What to produce: From the listing below, copy only the lines from the line that contains "This screenshot has width=1030, height=589." to the line that contains "Task: Copy Image to File", counting those two lines as part of the copy.

Data shown:

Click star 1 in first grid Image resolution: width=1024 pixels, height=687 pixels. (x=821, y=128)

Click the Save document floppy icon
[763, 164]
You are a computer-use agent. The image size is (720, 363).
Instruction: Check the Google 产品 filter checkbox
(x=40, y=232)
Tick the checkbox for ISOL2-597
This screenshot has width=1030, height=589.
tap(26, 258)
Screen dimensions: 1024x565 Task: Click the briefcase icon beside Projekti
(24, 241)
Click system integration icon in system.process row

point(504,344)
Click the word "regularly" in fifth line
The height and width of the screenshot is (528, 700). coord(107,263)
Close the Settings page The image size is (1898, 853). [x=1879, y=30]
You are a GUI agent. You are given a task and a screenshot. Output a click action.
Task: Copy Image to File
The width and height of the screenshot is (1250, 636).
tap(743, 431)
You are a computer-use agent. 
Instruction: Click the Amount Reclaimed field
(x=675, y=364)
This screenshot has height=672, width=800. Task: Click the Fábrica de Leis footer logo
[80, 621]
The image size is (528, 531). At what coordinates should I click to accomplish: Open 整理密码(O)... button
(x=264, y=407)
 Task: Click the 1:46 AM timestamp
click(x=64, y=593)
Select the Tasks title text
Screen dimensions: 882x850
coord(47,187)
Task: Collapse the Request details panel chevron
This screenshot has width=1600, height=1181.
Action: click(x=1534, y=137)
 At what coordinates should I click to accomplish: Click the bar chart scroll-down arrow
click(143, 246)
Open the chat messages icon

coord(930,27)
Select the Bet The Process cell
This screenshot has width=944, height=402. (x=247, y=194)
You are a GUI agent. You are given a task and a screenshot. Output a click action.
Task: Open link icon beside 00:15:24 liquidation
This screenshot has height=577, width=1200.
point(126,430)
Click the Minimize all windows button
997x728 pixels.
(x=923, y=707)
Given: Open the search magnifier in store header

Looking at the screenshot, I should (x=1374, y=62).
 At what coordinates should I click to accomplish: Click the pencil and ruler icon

Response:
This screenshot has width=1030, height=589.
tap(26, 258)
Screen dimensions: 1024x565 Task: Click the briefcase icon beside Projekti
(24, 241)
Click system integration icon in system.process row

point(504,344)
Click the word "regularly" in fifth line
The height and width of the screenshot is (528, 700). coord(107,263)
Close the Settings page The image size is (1898, 853). [x=1879, y=30]
You are a GUI agent. You are given a task and a screenshot. Output a click action.
Task: Copy Image to File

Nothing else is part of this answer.